Records supplied Block Start
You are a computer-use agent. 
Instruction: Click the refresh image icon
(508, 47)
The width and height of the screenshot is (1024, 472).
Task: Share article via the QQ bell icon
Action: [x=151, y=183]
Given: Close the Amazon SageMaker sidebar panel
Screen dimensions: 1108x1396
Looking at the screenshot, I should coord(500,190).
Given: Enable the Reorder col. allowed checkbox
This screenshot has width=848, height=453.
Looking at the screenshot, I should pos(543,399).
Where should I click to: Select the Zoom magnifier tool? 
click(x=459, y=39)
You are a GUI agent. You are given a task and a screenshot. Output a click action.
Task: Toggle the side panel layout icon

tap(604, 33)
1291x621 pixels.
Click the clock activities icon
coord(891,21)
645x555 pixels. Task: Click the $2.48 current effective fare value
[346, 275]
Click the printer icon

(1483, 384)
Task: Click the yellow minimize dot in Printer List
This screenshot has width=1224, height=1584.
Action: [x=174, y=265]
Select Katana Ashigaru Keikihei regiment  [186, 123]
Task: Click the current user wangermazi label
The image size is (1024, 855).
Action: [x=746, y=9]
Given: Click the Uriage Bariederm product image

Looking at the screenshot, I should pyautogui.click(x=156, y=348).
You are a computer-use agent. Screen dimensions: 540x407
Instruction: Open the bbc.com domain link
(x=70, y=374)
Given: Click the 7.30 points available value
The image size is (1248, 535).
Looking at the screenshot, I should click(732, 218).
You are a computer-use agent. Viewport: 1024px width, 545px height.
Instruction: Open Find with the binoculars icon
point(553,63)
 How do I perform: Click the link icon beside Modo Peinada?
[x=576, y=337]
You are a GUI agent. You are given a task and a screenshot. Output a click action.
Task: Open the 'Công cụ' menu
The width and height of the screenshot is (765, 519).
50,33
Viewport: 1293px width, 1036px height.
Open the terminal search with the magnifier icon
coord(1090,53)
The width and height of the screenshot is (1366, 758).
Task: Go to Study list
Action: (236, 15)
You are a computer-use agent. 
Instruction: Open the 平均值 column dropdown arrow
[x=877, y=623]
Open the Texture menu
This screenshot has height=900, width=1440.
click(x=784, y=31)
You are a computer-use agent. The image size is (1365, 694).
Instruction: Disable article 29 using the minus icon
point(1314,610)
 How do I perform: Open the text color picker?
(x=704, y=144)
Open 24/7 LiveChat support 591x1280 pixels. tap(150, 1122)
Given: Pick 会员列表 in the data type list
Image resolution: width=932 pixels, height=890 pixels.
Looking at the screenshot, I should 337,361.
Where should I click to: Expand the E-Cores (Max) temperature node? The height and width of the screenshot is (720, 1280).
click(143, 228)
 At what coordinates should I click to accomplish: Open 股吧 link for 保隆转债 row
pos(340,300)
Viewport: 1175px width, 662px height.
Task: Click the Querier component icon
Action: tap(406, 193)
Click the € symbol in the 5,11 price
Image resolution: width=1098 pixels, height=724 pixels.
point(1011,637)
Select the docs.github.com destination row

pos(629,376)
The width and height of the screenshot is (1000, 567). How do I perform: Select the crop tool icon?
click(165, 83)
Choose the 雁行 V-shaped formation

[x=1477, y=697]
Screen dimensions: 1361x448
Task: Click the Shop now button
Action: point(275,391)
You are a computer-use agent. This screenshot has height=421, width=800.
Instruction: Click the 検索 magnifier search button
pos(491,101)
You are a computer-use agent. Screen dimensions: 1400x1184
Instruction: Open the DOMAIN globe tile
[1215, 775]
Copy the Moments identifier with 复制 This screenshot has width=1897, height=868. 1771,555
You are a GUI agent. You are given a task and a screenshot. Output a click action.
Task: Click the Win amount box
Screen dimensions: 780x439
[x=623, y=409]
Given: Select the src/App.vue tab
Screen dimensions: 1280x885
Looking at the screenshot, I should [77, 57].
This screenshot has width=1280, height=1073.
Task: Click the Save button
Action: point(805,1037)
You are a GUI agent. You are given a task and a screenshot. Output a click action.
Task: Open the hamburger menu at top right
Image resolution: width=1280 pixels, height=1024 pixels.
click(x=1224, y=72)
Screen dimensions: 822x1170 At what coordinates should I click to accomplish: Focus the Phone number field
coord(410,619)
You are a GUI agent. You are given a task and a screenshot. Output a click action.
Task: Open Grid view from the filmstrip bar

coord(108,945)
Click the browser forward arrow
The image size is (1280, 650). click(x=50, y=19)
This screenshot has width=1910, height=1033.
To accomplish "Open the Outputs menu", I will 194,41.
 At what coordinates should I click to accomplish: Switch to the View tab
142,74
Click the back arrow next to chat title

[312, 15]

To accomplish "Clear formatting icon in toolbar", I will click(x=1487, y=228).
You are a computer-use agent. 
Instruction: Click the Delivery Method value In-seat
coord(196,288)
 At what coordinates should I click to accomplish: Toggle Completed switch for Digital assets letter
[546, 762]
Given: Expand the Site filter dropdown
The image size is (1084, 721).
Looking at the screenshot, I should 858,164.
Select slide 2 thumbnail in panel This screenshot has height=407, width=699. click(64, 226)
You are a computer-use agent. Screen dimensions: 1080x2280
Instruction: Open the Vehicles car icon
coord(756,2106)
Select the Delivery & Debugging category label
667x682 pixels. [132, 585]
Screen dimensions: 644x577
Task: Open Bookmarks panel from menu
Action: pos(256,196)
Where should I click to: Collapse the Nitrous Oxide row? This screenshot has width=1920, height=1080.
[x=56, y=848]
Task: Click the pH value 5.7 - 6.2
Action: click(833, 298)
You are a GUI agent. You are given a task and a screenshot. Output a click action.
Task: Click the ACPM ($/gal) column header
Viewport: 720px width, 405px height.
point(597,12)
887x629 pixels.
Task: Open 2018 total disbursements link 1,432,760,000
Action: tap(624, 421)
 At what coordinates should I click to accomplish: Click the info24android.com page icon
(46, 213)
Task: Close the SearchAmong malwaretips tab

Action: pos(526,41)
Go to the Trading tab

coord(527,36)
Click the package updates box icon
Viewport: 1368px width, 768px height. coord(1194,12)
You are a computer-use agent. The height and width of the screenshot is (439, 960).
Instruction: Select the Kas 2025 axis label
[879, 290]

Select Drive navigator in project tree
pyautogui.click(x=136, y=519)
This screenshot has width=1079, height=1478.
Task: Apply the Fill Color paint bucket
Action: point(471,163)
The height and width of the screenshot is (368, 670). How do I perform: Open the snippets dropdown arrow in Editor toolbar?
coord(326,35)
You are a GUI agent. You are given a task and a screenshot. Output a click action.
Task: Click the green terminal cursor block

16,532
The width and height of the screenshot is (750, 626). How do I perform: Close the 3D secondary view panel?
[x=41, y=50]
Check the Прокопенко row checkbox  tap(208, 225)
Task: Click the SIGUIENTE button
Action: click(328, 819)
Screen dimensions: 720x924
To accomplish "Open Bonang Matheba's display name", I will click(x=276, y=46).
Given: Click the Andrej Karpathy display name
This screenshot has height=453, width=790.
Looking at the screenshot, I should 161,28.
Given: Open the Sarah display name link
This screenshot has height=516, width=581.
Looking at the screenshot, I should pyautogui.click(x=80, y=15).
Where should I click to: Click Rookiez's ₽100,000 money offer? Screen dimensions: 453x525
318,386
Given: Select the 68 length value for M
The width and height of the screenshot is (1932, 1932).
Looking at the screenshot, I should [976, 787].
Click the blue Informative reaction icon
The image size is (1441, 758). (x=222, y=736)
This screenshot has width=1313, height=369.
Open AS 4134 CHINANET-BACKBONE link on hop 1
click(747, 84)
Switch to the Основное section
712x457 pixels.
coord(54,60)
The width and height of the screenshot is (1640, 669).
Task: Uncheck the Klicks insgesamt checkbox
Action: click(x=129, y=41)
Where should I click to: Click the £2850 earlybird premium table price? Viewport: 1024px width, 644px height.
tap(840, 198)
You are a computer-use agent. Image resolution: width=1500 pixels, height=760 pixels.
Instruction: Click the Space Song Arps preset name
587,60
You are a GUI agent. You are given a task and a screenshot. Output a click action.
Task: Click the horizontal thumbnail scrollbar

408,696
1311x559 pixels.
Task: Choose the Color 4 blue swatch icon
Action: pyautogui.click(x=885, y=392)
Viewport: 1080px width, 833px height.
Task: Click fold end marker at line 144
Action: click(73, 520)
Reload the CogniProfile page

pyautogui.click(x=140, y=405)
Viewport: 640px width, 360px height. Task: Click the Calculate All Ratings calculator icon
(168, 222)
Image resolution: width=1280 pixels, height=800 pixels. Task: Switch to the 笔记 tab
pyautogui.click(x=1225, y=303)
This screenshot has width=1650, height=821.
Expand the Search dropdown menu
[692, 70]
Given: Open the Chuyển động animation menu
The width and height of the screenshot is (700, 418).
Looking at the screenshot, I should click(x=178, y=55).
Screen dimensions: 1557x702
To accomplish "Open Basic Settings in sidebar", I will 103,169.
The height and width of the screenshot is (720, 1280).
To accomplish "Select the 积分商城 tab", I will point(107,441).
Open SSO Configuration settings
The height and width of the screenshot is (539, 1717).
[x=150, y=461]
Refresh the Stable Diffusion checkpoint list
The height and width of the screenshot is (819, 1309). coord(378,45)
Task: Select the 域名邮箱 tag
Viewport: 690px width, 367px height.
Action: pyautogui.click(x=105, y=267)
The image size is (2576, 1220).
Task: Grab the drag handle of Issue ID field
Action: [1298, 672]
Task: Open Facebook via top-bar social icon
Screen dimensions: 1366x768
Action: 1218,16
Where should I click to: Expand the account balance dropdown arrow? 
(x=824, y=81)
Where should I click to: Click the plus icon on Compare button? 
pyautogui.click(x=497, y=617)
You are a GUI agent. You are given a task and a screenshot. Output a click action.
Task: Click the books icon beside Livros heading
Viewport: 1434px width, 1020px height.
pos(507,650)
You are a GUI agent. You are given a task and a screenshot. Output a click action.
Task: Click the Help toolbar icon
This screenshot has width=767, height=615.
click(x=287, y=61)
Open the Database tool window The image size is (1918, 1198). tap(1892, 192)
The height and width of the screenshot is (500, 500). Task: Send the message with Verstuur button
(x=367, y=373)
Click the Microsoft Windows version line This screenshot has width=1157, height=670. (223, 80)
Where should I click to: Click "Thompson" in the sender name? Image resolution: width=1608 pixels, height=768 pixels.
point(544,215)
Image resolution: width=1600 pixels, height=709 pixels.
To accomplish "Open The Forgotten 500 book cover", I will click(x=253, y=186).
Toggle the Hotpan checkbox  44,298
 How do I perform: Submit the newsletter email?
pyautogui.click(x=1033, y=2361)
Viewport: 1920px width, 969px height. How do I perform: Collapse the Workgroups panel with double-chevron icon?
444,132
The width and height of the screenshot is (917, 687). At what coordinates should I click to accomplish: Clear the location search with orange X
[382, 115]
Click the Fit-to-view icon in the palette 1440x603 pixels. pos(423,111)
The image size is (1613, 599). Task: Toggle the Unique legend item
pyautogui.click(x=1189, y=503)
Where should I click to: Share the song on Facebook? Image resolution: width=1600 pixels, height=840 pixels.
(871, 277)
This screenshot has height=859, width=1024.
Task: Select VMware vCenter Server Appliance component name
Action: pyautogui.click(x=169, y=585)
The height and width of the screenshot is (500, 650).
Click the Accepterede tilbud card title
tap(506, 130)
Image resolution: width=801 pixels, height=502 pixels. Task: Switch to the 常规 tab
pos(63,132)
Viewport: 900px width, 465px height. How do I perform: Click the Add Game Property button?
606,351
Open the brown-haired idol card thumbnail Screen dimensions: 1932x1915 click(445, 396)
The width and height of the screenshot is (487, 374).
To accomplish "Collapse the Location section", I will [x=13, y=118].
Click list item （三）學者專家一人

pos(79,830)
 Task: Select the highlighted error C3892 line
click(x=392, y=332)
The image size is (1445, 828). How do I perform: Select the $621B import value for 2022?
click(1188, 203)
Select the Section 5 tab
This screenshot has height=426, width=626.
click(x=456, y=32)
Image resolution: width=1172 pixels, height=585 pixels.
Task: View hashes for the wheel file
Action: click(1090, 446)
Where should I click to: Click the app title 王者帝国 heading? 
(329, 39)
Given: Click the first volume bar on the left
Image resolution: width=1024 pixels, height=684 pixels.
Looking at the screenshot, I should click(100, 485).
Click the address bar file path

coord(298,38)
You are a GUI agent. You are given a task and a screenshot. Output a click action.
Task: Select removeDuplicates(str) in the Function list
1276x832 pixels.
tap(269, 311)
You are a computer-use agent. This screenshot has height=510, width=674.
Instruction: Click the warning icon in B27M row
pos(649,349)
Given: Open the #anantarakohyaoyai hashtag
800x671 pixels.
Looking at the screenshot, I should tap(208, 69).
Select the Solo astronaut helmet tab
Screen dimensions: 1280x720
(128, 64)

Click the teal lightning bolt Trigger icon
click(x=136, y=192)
Records supplied Block End
### [Exercise description]
Exactly as written, give again every line from the one containing "Where should I click to: Click the app" through the last line of the material above, and no other lines.

### [Response box]
Where should I click to: Click the app title 王者帝国 heading? 
(329, 39)
Given: Click the first volume bar on the left
Image resolution: width=1024 pixels, height=684 pixels.
Looking at the screenshot, I should click(100, 485).
Click the address bar file path

coord(298,38)
You are a GUI agent. You are given a task and a screenshot. Output a click action.
Task: Select removeDuplicates(str) in the Function list
1276x832 pixels.
tap(269, 311)
You are a computer-use agent. This screenshot has height=510, width=674.
Instruction: Click the warning icon in B27M row
pos(649,349)
Given: Open the #anantarakohyaoyai hashtag
800x671 pixels.
Looking at the screenshot, I should tap(208, 69).
Select the Solo astronaut helmet tab
Screen dimensions: 1280x720
(128, 64)

Click the teal lightning bolt Trigger icon
click(x=136, y=192)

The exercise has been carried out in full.